Somebody scrawled “Meldau” on the whiteboard, and, just then, that Utt poster popped one of its two pins and started swinging across the room straight at me like some giant tractor blade. That’s when the Wizened Ones sauntered into the room, saying little but smiling at the fat guy up on that wall. “We’re here,” they said, and they started to cry. They invited Fat Boy to “come on down” and receive valuable cash prizes in the amount of just over $5,000—evidently, a gift from the AARP. But there were some oldsters there who were totally against the idea somehow, but, despite that, the appearance of the Wizened Ones and the Fat Boy caused the “Meldau” on the whiteboard to fade and disappear. Evidently, that was some kind of disaster, and some people started to moan.
That’s when a rollercoaster suddenly roared through the room, first threatening to kill the organization’s new Prez, who was oddly silent for a moment, but then it veered violently to the right into that greasy fat, stupid, and corrupt guy, who was clutching his $5K. He dropped and farted but hung onto his cash, still smiling. The Wizened Ones then commenced carping about their latest round of plastic surgery and the inconvenience of keeping tabs on their many investments. “Fuck Brown,” they chanted. “Long live the Tio Fountain.”
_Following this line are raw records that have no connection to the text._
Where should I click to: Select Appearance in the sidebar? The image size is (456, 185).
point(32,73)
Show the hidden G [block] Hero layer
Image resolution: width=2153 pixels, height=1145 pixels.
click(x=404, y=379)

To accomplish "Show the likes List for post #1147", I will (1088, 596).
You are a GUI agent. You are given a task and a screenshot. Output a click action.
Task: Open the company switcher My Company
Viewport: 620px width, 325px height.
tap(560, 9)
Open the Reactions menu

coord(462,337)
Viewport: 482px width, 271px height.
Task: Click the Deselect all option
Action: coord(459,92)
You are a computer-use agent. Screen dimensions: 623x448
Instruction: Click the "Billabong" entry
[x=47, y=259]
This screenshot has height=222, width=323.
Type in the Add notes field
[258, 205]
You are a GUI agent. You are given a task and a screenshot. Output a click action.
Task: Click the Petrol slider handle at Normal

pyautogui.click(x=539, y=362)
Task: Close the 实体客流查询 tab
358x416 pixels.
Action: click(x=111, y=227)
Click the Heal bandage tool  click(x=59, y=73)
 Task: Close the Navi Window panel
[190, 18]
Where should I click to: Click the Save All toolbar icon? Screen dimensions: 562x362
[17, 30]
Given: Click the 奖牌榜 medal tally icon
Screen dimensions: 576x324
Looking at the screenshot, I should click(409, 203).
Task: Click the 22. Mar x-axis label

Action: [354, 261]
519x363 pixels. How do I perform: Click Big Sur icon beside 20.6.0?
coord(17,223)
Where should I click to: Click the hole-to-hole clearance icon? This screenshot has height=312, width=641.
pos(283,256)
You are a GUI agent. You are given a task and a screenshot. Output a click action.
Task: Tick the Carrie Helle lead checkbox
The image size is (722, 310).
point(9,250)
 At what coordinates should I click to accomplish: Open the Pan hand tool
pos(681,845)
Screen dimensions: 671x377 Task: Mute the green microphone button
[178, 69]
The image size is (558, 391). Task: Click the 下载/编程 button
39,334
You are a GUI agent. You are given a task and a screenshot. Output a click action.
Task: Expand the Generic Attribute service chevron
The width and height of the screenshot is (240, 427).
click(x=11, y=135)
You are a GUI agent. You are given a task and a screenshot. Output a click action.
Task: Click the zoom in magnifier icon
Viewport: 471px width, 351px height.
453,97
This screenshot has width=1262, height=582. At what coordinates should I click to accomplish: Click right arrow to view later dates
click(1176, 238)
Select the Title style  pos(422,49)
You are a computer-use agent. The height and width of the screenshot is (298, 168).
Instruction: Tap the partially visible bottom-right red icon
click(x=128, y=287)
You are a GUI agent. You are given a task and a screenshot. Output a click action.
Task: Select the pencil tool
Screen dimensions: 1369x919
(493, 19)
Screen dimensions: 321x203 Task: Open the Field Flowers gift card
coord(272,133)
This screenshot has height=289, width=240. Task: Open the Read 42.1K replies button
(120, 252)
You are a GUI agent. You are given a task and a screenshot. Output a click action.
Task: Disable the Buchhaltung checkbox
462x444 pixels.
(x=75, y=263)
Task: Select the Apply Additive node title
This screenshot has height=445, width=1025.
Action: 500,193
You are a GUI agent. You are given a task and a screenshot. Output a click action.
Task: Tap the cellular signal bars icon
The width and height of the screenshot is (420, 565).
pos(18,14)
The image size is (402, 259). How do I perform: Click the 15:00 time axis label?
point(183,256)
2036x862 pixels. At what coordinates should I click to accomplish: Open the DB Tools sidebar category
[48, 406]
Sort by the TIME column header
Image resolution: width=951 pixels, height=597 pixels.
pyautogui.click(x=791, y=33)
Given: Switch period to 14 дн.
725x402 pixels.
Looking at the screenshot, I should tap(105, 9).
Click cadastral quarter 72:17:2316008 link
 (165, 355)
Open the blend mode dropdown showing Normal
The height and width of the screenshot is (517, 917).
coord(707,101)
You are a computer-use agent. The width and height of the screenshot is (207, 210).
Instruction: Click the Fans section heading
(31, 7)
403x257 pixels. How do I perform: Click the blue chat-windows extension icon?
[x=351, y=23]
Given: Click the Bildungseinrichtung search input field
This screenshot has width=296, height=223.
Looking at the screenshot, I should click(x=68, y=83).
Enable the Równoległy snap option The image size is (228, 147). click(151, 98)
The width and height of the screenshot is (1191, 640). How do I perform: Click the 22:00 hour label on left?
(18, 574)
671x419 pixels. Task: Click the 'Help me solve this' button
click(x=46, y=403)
Sheesh. I’m getting too old for dreams.
A joker is not a devil, but a demagogue is a jackass |
“Well, we can make a motion that we’ll just sit here and wait,” said the blond robot with the glasses, but the guy sitting to my right said flatly, “You don’t need a motion to do nothing, stupid.” I looked over at ‘im with admiration, but then he, too, disappeared, leaving only a smirk and a late grade submission form.
“Breast implants!” screamed somebody, probably a woman. “We now get breast implants!” Everybody seemed to agree that that was a good thing. Guess so. “Didn’t we get those before?” I asked. “No!” screamed the crowd of oldsters in unison. “It’s your union at work,” they insisted.
Next, the Prez stood up and said that the “evaluation forms are written,” and that we’d all have to use them to get evaluated by our students. On the other hand, said geezer #5, after students take 'em, nobody gets to look at ‘em, and they’re just gonna be thrown into the trash along with collegial consultation and single-semester sabbaticals. That seemed to please everybody except the guy who wanted MySite evals.
Well, that’s about when I woke up, unless you buy into the "five second hypothesis," which, as you know, has never been disproved and that may well be true.